FIGURE 1. Geometry of the antenna array.

As stated in Section 1, we are interested in synthesizing a radiation pattern by exploiting the phase information only and that exhibits a tunable width along both azimuth and elevation. To this end, we set

$f\left(x,y\right)=e^{j\pi K_x{x}^2}{e}^{j\pi K_y{y}^2},(5)$

that is a 2-dimensional LFM where K_h = B_h/D_h, h ∈ {x, y}, is the so-called chirp rate along the h-axis and B_h > 0 the corresponding spatial bandwidth. Replacing (5) in (4), we obtain

$\begin{array}{ll}\hfill E\left(\theta ,\varphi \right)& \propto {\int }_{-D_x/\left(2\lambda \right)}^{D_x/\left(2\lambda \right)}{e}^{j\pi K_x{\lambda }^2{\alpha }_0^2}{e}^{j2\pi u{\alpha }_0}d{\alpha }_0\hfill \\ \hfill & \times {\int }_{-D_y/\left(2\lambda \right)}^{D_y/\left(2\lambda \right)}{e}^{j\pi K_y{\lambda }^2{\beta }_0^2}{e}^{j2\pi v{\beta }_0}d{\beta }_0\hfill \\ \hfill & =\underset{{\mathcal{F}}_x\left(u\right)}{\underbrace{{\int }_{-D_x/\left(2\lambda \right)}^{D_x/\left(2\lambda \right)}{e}^{j\pi K_x{\lambda }^2{\alpha }^2}{e}^{-j2\pi u\alpha }d\alpha }}\hfill \\ \hfill & \times \underset{{\mathcal{F}}_y\left(v\right)}{\underbrace{{\int }_{-D_y/\left(2\lambda \right)}^{D_y/\left(2\lambda \right)}{e}^{j\pi K_y{\lambda }^2{\beta }^2}{e}^{-j2\pi v\beta }d\beta }},\hfill \end{array}(6)$

where ${\mathcal{F}}_x(u)$ and ${\mathcal{F}}_y(v)$ are the Fourier transforms of $e^{j\pi K_x{\lambda }^2{\alpha }^2}{\mathrm{\Pi }}_{\frac{D_x}{\lambda }}(\alpha )$ and $e^{j\pi K_y{\lambda }^2{\beta }^2}{\mathrm{\Pi }}_{\frac{D_y}{\lambda }}(\beta )$, respectively. Exploiting [21, Ch. 8, Theorem 1], the following approximations hold

$\left\{\begin{array}{c}|{\mathcal{F}}_x\left(u\right)|\approx C_x{\mathrm{\Pi }}_{D_x/\lambda }\left(\frac{u}{{\lambda }^2{K}_x}\right),\hfill \\ \hfill \\ |{\mathcal{F}}_y\left(v\right)|\approx C_y{\mathrm{\Pi }}_{D_y/\lambda }\left(\frac{v}{{\lambda }^2{K}_y}\right),\hfill \end{array}\right.(7)$

where C_x > 0 and C_y > 0 are suitable constants. As a consequence, the spatial frequency components are nonnegligible when the following inequalities hold

$-\frac{D_x}{2\lambda }\le \frac{u}{{\lambda }^2{K}_x}\le \frac{D_x}{2\lambda }\Rightarrow -\frac{\lambda B_x}{2}\le u\le \frac{\lambda B_x}{2},(8)$

$-\frac{D_y}{2\lambda }\le \frac{v}{{\lambda }^2{K}_y}\le \frac{D_y}{2\lambda }\Rightarrow -\frac{\lambda B_y}{2}\le v\le \frac{\lambda B_y}{2}.(9)$

Let us denote by φ and ϑ the azimuth and elevation angles, respectively, and observe that (Richards, 2014; Mailloux, 2018)
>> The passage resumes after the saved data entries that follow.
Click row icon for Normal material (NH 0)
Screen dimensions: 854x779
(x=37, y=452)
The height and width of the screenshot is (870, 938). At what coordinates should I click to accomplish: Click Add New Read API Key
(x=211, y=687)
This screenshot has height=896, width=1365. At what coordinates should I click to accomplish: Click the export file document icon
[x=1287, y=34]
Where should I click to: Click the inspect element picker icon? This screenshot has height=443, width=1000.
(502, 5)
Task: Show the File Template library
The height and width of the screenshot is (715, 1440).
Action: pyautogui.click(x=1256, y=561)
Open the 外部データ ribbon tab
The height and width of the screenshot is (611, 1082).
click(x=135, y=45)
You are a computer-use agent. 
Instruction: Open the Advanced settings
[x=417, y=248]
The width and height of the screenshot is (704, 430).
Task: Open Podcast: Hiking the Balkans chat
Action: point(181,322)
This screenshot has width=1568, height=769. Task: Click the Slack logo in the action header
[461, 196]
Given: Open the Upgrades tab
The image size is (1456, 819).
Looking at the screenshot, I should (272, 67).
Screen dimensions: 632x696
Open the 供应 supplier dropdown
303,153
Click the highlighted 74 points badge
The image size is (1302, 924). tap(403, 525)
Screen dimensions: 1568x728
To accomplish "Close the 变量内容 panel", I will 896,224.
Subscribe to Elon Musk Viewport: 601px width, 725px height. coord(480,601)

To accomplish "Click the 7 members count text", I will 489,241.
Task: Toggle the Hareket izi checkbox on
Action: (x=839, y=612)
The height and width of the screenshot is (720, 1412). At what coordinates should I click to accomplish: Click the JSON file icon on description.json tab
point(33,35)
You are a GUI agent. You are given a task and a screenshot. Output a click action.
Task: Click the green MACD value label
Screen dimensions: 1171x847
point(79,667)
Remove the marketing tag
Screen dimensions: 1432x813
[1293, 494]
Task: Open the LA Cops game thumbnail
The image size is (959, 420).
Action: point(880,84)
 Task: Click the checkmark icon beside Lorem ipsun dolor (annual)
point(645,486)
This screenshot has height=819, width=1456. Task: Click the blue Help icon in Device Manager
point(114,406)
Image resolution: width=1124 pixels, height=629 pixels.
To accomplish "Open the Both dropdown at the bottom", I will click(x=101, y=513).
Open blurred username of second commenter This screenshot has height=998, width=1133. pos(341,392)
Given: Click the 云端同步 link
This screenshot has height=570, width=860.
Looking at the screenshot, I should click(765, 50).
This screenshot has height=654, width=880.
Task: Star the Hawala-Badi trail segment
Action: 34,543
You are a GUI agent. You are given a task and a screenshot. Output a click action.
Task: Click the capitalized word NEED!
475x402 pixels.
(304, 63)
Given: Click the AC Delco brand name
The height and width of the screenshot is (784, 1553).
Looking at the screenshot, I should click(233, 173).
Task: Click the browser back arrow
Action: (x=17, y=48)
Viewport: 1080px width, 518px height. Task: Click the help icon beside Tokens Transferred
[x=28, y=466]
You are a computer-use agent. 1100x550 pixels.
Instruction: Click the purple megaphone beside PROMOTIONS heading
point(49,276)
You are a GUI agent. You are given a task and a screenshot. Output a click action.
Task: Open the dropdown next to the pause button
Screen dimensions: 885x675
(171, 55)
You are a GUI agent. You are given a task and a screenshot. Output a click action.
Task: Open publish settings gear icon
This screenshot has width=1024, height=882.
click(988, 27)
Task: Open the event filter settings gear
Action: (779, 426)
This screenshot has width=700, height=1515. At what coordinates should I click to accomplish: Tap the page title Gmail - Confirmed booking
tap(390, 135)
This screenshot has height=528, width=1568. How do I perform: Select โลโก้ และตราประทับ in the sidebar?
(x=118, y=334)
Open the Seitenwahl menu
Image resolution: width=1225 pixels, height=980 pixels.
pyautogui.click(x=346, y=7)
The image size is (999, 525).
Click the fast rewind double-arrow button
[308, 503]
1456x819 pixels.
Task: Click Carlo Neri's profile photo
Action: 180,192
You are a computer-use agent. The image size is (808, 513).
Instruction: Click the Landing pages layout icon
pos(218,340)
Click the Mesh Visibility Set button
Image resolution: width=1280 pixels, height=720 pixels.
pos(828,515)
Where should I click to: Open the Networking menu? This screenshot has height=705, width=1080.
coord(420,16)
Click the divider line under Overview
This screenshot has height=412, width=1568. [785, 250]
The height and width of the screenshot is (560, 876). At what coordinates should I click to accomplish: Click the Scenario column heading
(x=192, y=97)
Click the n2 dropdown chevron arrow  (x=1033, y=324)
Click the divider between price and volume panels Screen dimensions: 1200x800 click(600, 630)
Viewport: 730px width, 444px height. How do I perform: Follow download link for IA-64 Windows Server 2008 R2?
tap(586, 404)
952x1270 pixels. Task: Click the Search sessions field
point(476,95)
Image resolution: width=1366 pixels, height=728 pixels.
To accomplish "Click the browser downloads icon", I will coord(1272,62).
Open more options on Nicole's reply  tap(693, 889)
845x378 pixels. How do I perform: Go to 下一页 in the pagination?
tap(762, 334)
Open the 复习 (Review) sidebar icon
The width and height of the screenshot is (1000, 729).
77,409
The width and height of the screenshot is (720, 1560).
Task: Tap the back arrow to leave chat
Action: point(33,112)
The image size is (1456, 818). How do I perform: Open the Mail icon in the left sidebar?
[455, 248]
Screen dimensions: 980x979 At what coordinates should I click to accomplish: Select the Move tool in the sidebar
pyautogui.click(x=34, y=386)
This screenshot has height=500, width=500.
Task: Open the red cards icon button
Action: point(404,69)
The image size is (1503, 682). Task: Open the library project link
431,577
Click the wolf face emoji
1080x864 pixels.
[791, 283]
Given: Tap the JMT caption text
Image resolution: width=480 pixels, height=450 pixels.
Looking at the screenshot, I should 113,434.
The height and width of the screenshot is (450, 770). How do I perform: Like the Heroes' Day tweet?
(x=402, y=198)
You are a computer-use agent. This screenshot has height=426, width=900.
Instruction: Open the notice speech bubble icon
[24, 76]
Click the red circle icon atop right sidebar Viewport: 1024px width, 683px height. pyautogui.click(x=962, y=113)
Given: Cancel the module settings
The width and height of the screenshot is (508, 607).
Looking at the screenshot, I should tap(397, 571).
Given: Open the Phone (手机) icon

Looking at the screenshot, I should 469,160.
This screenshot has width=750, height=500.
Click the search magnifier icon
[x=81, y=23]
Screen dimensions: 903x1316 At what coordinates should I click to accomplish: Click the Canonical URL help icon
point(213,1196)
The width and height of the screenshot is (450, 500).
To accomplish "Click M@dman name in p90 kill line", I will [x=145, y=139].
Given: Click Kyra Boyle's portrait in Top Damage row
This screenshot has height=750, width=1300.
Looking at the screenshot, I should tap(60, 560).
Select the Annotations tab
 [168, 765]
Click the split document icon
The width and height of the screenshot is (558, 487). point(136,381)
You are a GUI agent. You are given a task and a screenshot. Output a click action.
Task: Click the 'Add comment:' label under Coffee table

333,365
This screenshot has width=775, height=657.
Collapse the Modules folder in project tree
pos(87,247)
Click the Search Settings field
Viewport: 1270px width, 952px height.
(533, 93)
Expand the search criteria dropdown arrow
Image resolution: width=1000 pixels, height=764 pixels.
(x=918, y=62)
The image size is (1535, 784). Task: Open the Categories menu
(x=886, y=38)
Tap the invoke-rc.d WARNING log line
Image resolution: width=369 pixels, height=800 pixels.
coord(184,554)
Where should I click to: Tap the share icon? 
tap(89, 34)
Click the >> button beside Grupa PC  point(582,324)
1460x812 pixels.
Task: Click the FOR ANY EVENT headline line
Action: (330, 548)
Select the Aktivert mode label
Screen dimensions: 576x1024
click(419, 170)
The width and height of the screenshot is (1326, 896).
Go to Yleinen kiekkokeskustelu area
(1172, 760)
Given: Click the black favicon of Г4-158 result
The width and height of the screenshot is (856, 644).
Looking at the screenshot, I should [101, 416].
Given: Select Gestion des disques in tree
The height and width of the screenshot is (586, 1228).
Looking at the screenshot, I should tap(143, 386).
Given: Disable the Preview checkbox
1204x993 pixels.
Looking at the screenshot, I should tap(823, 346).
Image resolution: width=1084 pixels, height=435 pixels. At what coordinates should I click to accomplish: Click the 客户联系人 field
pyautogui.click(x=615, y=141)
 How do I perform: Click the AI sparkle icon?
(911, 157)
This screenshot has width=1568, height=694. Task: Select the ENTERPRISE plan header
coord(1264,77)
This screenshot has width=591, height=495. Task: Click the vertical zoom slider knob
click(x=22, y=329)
$\left\{\begin{array}{c}u=\cos \vartheta \sin \phi ,\hfill \\ v=\sin \vartheta .\hfill \end{array}\right.(10)$

Thus, from (9) and 10, we can write

$|\sin \vartheta |\le \frac{\lambda B_y}{2}(11)$

and denoting by ϑ₀ ∈ [0, π/2] the value of ϑ such that the equality holds, we obtain

$\sin {\vartheta }_0=\frac{\lambda B_y}{2}.(12)$

Now, given ϑ₀ ∈ [0, π/2], using (8) and 10, we come up with the following inequality

$|\cos {\vartheta }_0\sin \phi |\le \frac{\lambda B_x}{2}.(13)$

Let φ₀ ∈ [0, π/2] be a value for the azimuth angle such that the equality is true, then, we can write

$\cos {\vartheta }_0\sin {\phi }_0=\frac{\lambda B_x}{2}.(14)$

It follows that B_x and B_y can be set as

$\left\{\begin{array}{c}{B}_x=\frac{2}{\lambda }\cos {\vartheta }_0\sin {\phi }_0,\hfill \\ \hfill \\ B_y=\frac{2}{\lambda }\sin {\vartheta }_0,\hfill \end{array}\right.(15)$

where φ₀ and ϑ₀ allow for the control of the beam width along the azimuth and elevation dimensions.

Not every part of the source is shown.